Fenland council leader Alan Melton has hit back at claims the authority is doing little or nothing to improve derelict and dilapidated buildings across the district.
Mr Melton was speaking in response to a campaign by local MP Steve Barclay pressing for action on the derelict buildings, which have become a major bug bear for people across Fenland and particularly in Wisbech.
Mr Barclay has launched an on-line parliamentary petition which aims to force Fenland Council to use its powers to force landlords into rectifying their properties.
He carried out an in-depth review of the legislation regarding derelict buildings to make sure there were sufficient powers available to local authorities to act.
Mr Barclay said the review showed the legislation was more than sufficient and should not be preventing Fenland from taking action over buildings like Constantine House in Wisbech.
And he accused Fenland of ‘prevaricating’ over the issue.
Councils can force landlords to act by taking legal action and property owners can find themselves with hefty fines or even prison sentences if they fail to comply.
But Mr Barclay said Fenland had not even undertaken a review of landlords and whether or not they have other assets which could be used to recoup any council expenditure.
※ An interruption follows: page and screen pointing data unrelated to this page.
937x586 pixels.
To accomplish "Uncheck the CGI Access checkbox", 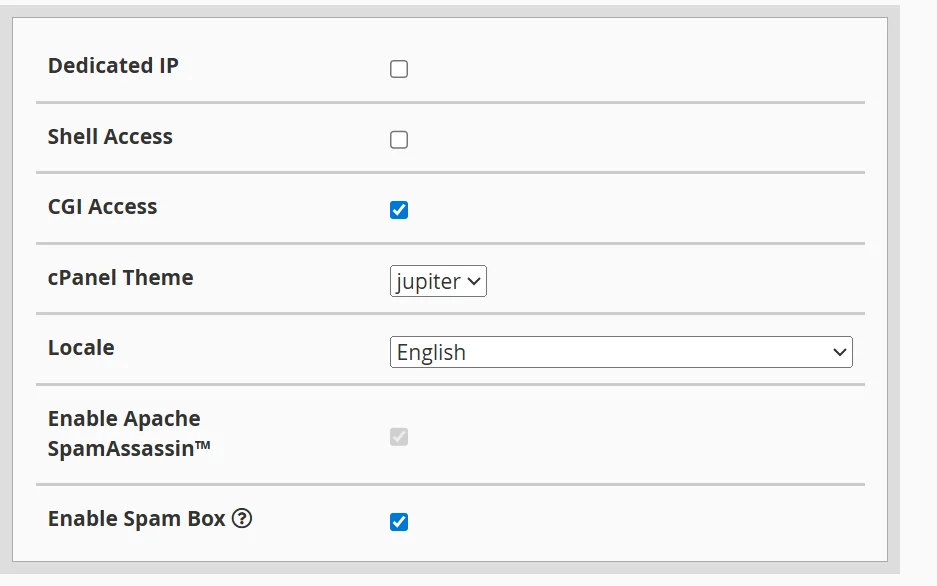I will pyautogui.click(x=399, y=209).
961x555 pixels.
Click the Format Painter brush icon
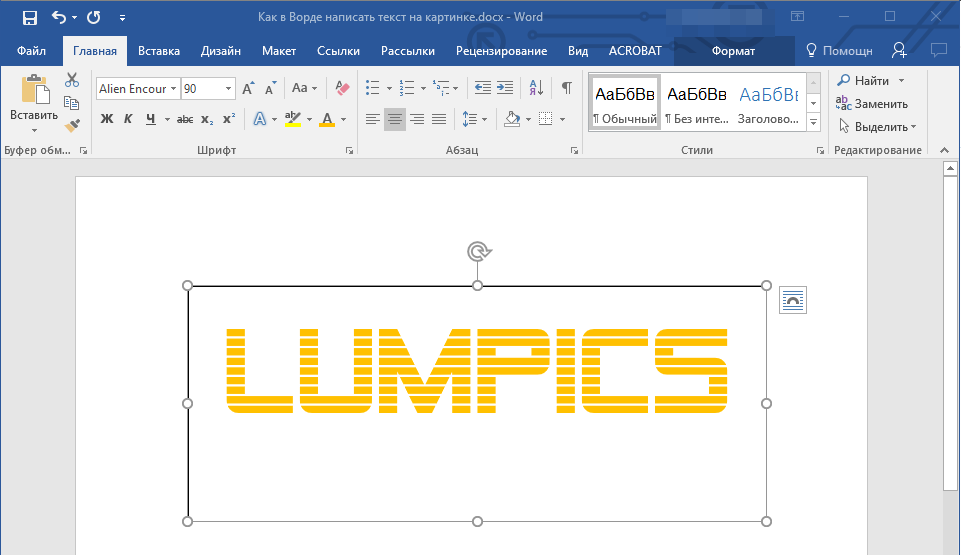72,125
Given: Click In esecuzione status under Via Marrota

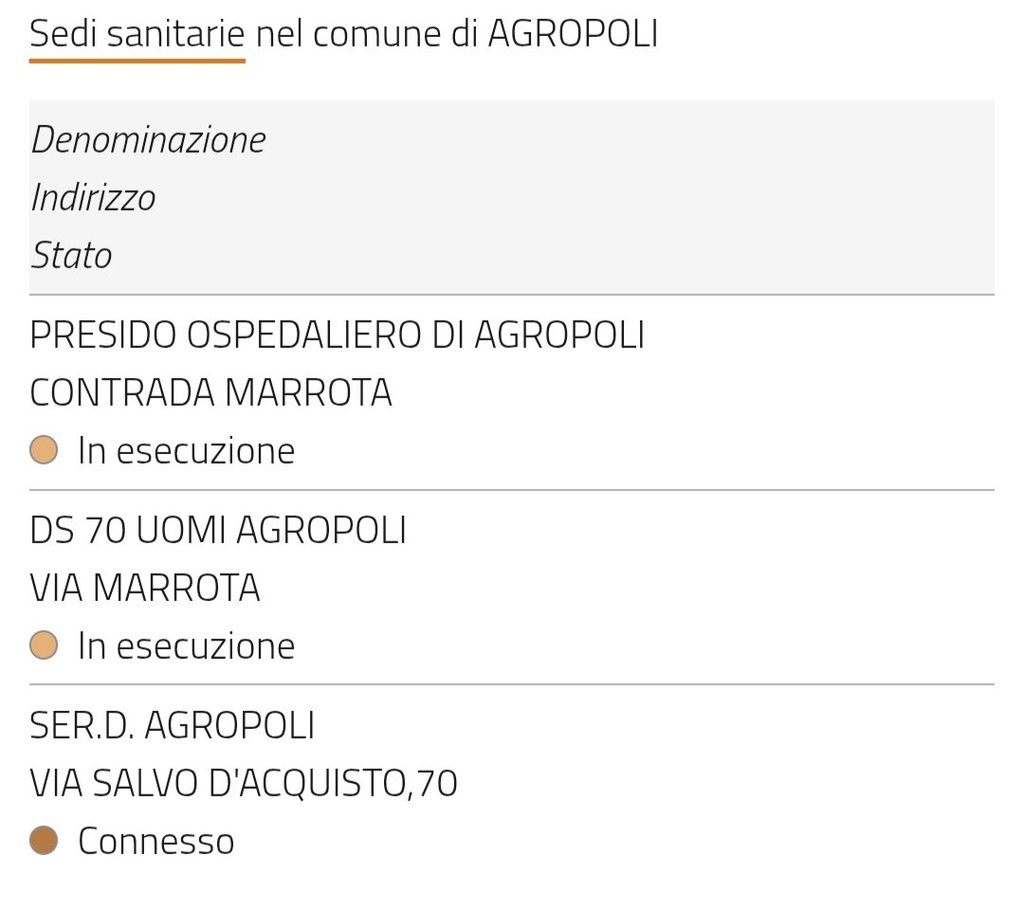Looking at the screenshot, I should [186, 645].
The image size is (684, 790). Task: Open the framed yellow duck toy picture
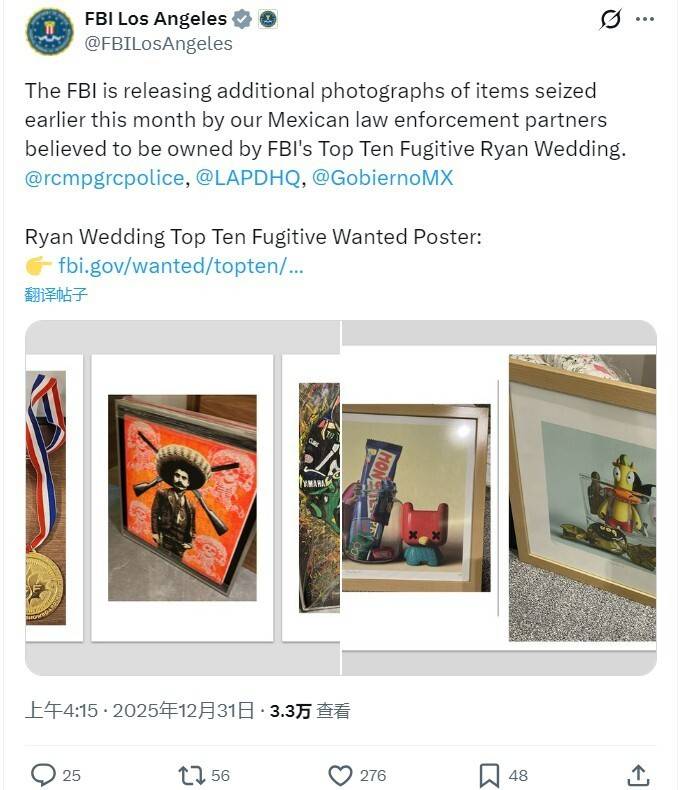click(x=582, y=498)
However, Mr Melton said it was difficult to take action against landlords as only the owners of Constantine House had been identified, owners of other properties like the Phoenix Hotel in Wisbech had not been discovered although it is believed it belongs to a Chinese consortium. And Mr Melton is adamant the council does not have the funds to carry out repairs on derelict buildings and then have to wait to go through the process of reclaiming it back.
“If we commit £500,000 to repair a building in Wisbech it will mean other projects like the renovation of the George Campbell swimming pool at March will have to be put on hold. Our budget has been cut by the government and there is just no money and that is a fact,” said Mr Melton, who added the council was close to taking legal action against the owners of Constantine House.
But Mr Barclay said there are no excuses and the council should act.
“If the council instigates legal action and a court imposes a £1,000 a day fine on the landlord, I’m confident they will soon come forward. And all money spent on buildings is recoverable - either by forcing the sale of the property, or by taking county court action against the landlord if they have other assets,” he said.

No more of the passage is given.